On Mon, Apr 22, 2019 at 3:09 PM Alexey Dobriyan <adobriyan@xxxxxxxxx> wrote:
>
> On Mon, Apr 22, 2019 at 07:30:40AM -0700, Andy Lutomirski wrote:
> >
> >
> > > On Apr 22, 2019, at 3:34 AM, Ingo Molnar <mingo@xxxxxxxxxx> wrote:
> > >
> > >
> > > * Alexey Dobriyan <adobriyan@xxxxxxxxx> wrote:
> > >
> > >>>>> +++ b/arch/x86/kernel/task_size_64.c
> > >>>>> @@ -0,0 +1,9 @@
> > >>>>> +#include <linux/export.h>
> > >>>>> +#include <linux/sched.h>
> > >>>>> +#include <linux/thread_info.h>
> > >>>>> +
> > >>>>> +unsigned long _task_size(void)
> > >>>>> +{
> > >>>>> + return test_thread_flag(TIF_ADDR32) ? IA32_PAGE_OFFSET :
> > >>>> TASK_SIZE_MAX;
> > >>>>> +}
> > >>>>> +EXPORT_SYMBOL(_task_size);
> > >>>>
> > >>>> Good idea - but instead of adding yet another compilation unit, why not
> > >>>>
> > >>>> stick _task_size() into arch/x86/kernel/process_64.c, which is the
> > >>>> canonical place for process management related arch functions?
> > >>>>
> > >>>> Thanks,
> > >>>>
> > >>>> Ingo
> > >>>
> > >>> Better yet... since TIF_ADDR32 isn't something that changes randomly,
> > >>> perhaps this should be a separate variable?
> > >>
> > >> Maybe. I only thought about putting every 32-bit related flag under
> > >> CONFIG_COMPAT to further eradicate bloat (and force everyone else to
> > >> keep an eye on it, ha-ha).
> > >
> > > Basically TIF_ADDR32 is only set for a task if set_personality_ia32() is
> > > called, which function is called in the following circumstances:
> > >
> > > - arch/x86/ia32/ia32_aout.c:load_aout_binary()
> > >
> > > This is in exec(), when a new binary is loaded for the current task,
> > > via search_binary_handler() and exec_binprm(). Ordering is
> > > synchronous, AFAICS there can be no race between TASK_SIZE users and
> > > the set_personality_ia32() call which is always for the current task.
> > >
> > > - in COMPAT_SET_PERSONALITY(), which through macro detours ends up being
> > > in SET_PERSONALITY2(), which is used in fs/compat_binfmt_elf.c's
> > > load_elf_binary(), used in a similar fashion in exec() as the AOUT
> > > case above.
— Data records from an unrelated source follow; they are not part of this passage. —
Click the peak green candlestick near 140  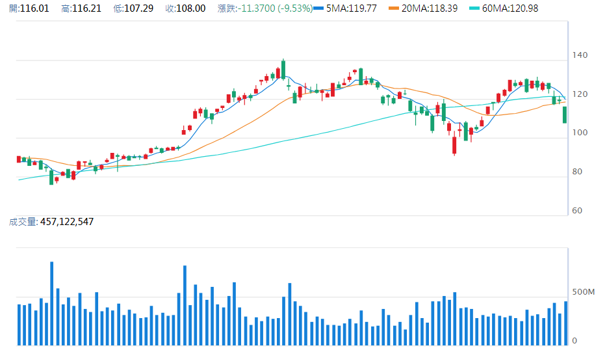coord(283,69)
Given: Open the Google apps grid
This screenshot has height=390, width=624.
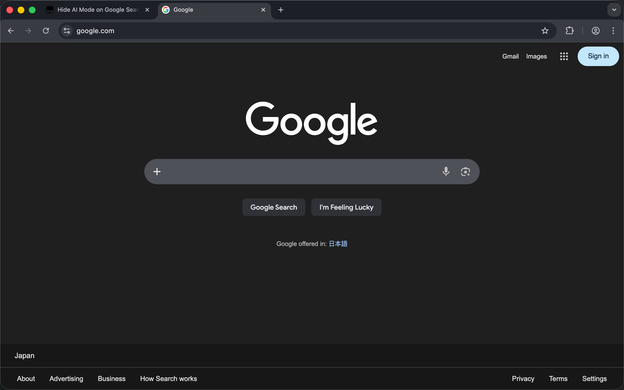Looking at the screenshot, I should click(564, 56).
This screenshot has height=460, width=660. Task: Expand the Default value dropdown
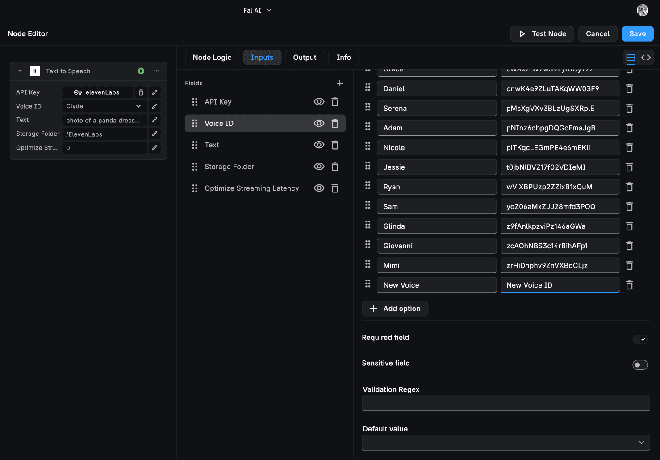(505, 443)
One particular macro detour of note is that
> > > fs/compat_binfmt_elf.c #includes fs/binfmt_elf.c and re-defines the
> > > personality setting method to map to set_personality_ia32().
> > >
> > > When set_personality_ia32() is called then TIF_ADDR32 is set
> > > unconditionally, without any Kconfig variations.
> > >
> > > TIF_ADDR32 is cleared:
> > >
> > > - In set_personality_64bit(), when a 64-bit binary is loaded via
> > > fs/binfmt_elf.c.
> > >
> > > - It also defaults to clear in the init task, which is inherited by the
> > > initial kernel threads and any user-space task they might end up
> > > executing.
> > >
> > > So the conclusion is that IMO we can safely put TASK_SIZE into a new
> > > thread_info()->task_size field, and:
> > >
> > > - change ->task_size to the 32-bit address space in
> > > set_personality_ia32()
> > >
> > > - change ->task_size to teh 64-bit address space in the init task and in
> > > set_personality_64bit().
> > >
> > > This should cover it I think, unless I missed something.
> > >
> >
> > Are there really enough TASK_SIZE users to justify any of this?
>
> Saving 2KB on a defconfig is quite a lot.

Saving 2kB of text by adding 8 bytes to thread_info seems rather
dubious to me. You only need 256 tasks before you lose. My
not-particularly-loaded laptop has 865 tasks right now.

As a general principle, the mere existence of TIF_ADDR32 is a bug.
The value of that flag is *wrong* under the 32-bit variant of CRIU.
How about instead making some more progress toward getting rid of
dubious TASK_SIZE users? I'm working on a little series to get rid of
most of them. Meanwhile: it sure looks like a large fraction of the
users are confused as to whether TASK_SIZE is the highest user address
or the lowest non-user address.